Let $X,Y,Z$ be independent but not identically distributed *exponential random variables.
What is the probability that $X$ is the maximum of $X,Y,Z$, i.e. $\Pr\{\max(X,Y,Z)=X\}$?
My approach was that: \begin{align*} \Pr\{\max(X,Y,Z)=X\} &= \Pr(\{X>Y\}\cap\{X>Z\})\\ &= \Pr\{X>Y\}\Pr\{X>Z\}\\ &= \Pr\{\min(X,Y)=Y\}\Pr\{\min(X,Z)=Z\}\\ &=\frac {x}{x+y} \cdot \frac{z}{x+z}, \end{align*} where $x$,$y$,$z$ are the rates of $X$,$Y$,$Z$ respectively.
Where is the error in this approach?
Thanks.
On
Let $X,Y,Z$ be independent exponentials with rates $\lambda, \mu, \nu$.
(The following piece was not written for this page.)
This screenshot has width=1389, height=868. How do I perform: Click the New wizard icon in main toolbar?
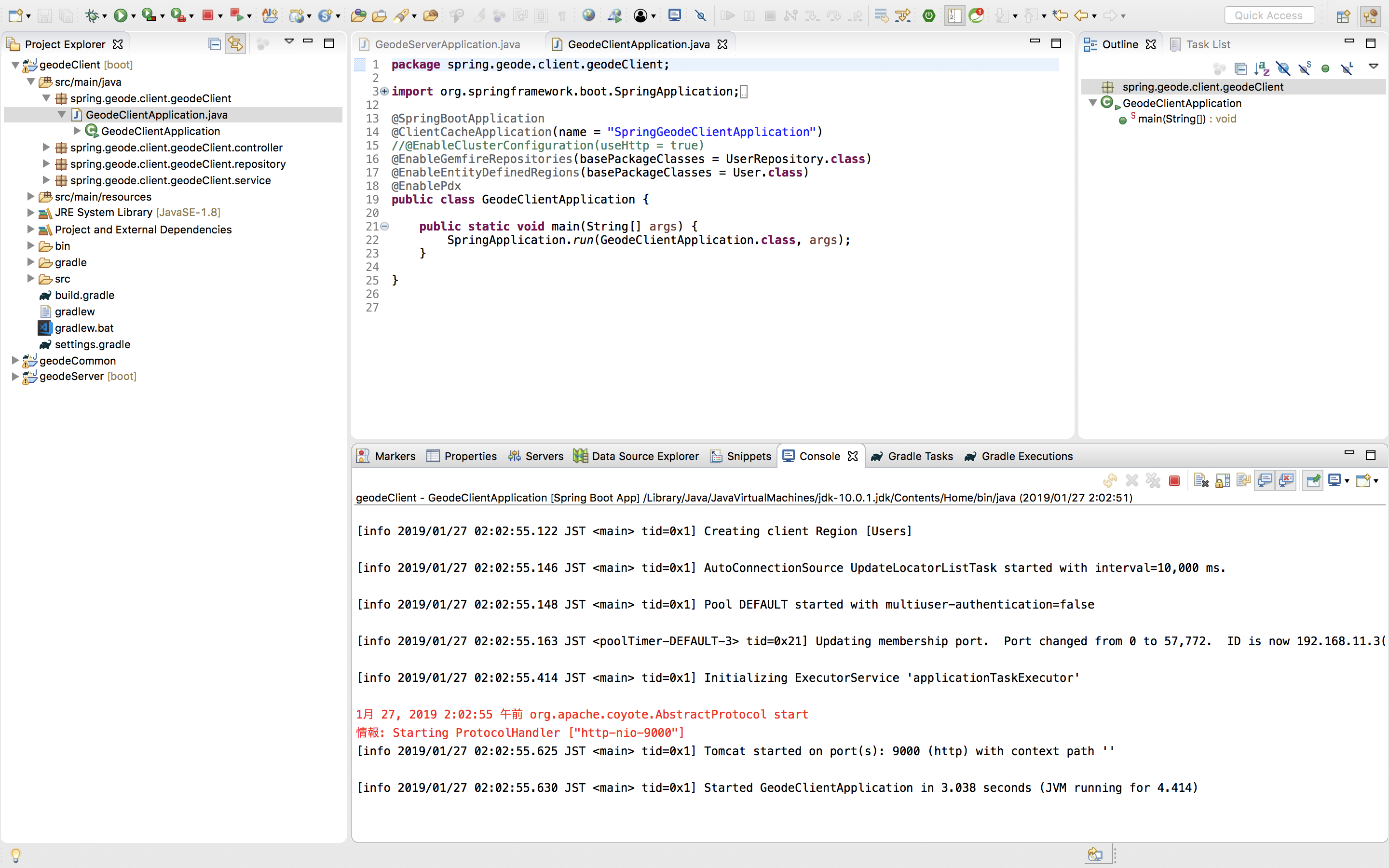click(15, 15)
First, recall (prove for yourself) that if $X_1, X_2$ are independent exponentials with rates $\lambda_1, \lambda_2$, then $$\min\{X_1,X_2\}\sim\text{Exp}(\lambda_1+\lambda_2).\tag{$\ast$}$$
Notice that $$\{X = \max(X,Y,Z)\}\iff\{\max(Y,Z)<X\}.$$ Then this can only happen in two ways: either $\{Y<Z<X\}$ or $\{Z<Y<X\}$. Thus, \begin{align*} P(X = \max(X,Y,Z))&= P(\max(Y,Z)<X)\\ &=P(Y<Z<X)+P(Z<Y<X)\\ &=P(Y<\min\{Z,X\})P(Z<X)+P(Z<\min\{Y,X\})P(Y<X)\tag{1}\\ &=\frac{\mu}{\lambda+\mu+\nu}\frac{\nu}{\lambda+\nu}+\frac{\nu}{\lambda+\mu+\nu}\frac{\mu}{\mu+\lambda}\tag{2}\\ &=\frac{\mu\nu}{\lambda+\mu+\nu}\left[\frac{1}{\lambda+\nu}+\frac{1}{\lambda+\mu}\right] \end{align*} where (1) is true by the memoryless property, and (2) is true by competing exponentials and the use of $(\ast)$.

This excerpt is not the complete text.